This is tje result of a student project for the course on Blockchain and Cryptocurrencies, master degree on Artificial Intelligence, University of Bologna, held by Prof. Stefano Ferretti.

Authors:

  • G. Cialone
  • F. Imboccioli

original project link: https://github.com/Imbo9/fl_blockchain

Abstract

This project focuses on the implementation of federated learning techniques within a blockchain framework to create a collaborative model for classifying MRI images of Alzheimer's patients. The primary objective is to enhance the model's performance by leveraging ensemble models in the weight space of neural networks rather than simply averaging the scores of different model instances.

The main advantages of this approach are twofold:

  1. Reduced Variance and Bias: By employing ensemble techniques in the weight space, the aggregated model achieves a more balanced trade-off between variance and bias. This leads to improved generalization and better performance on unseen data.

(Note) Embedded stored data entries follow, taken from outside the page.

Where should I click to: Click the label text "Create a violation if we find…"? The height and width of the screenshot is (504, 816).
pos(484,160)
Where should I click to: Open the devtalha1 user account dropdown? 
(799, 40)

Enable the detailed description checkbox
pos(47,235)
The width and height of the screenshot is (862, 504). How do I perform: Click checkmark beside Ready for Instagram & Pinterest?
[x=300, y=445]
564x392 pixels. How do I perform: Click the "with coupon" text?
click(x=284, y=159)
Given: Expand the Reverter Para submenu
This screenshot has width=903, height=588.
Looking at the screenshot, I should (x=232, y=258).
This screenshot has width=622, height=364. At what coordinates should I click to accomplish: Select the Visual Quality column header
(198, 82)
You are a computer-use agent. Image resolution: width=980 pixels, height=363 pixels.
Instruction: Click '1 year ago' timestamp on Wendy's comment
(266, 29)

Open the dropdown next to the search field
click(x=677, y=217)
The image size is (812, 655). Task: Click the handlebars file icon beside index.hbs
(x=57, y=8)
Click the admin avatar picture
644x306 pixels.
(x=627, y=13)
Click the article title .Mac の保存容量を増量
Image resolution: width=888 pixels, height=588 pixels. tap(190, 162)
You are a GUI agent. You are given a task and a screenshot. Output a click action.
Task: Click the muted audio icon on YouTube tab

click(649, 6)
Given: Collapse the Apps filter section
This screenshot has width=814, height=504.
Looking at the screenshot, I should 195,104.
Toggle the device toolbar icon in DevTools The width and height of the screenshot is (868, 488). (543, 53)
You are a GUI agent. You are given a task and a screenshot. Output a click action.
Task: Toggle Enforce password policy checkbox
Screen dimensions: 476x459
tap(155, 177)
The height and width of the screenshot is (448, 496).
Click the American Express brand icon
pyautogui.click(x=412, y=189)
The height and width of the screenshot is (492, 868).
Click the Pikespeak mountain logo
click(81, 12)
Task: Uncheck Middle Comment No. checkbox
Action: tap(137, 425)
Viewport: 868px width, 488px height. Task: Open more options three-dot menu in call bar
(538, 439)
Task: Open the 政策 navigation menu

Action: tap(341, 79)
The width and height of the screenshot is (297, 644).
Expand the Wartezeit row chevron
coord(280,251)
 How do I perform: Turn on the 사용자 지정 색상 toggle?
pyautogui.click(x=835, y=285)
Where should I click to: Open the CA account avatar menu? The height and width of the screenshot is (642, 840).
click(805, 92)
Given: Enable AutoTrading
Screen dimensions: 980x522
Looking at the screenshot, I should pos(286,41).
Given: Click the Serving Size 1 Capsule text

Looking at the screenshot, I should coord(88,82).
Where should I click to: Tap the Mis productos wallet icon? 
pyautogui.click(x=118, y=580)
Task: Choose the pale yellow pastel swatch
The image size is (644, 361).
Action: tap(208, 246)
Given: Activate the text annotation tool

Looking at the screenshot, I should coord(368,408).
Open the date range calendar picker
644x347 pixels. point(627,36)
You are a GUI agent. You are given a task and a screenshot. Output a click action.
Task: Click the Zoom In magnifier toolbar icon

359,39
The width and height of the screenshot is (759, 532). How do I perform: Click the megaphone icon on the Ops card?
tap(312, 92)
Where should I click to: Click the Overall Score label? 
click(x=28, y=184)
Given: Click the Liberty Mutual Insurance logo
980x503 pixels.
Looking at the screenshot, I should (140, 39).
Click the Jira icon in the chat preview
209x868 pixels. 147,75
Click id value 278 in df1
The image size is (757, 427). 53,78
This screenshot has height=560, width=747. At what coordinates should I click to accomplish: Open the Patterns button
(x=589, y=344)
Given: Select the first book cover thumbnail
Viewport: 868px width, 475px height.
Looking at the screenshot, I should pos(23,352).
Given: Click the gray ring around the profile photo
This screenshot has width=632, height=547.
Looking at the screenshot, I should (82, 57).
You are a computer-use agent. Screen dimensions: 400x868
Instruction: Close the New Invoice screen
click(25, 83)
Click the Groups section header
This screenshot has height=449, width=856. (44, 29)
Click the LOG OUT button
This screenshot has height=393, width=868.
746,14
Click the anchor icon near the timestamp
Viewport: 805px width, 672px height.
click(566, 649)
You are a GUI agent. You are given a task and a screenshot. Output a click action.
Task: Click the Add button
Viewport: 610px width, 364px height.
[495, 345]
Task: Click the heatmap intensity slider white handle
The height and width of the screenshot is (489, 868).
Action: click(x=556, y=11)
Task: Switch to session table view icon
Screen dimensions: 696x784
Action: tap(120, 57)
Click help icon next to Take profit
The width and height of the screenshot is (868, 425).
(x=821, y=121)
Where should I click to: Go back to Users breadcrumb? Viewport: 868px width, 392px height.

  2. Privacy and Security: Addressing privacy concerns, hospitals do not share or upload the raw datasets to the blockchain. Instead, they only share the model weights obtained from each federated learning round. This ensures that sensitive patient data remains protected.

Additionally, the approach addresses storage capacity issues as the weights are stored on IPFS (InterPlanetary File System), and only the hash of the weights is loaded onto the blockchain for aggregation.

The key steps of the process are as follows:

  1. Hospitals participate in federated learning rounds and train their respective models locally on their datasets.
  2. Model weights, not raw data, are shared by the hospitals after each round.
  3. The shared model weights are securely uploaded onto the blockchain (with the actual weights stored on IPFS).
  4. The blockchain aggregates the weights, leading to the creation of an improved, collaborative model.
  5. The process is iterated over multiple rounds to continuously improve the model's performance.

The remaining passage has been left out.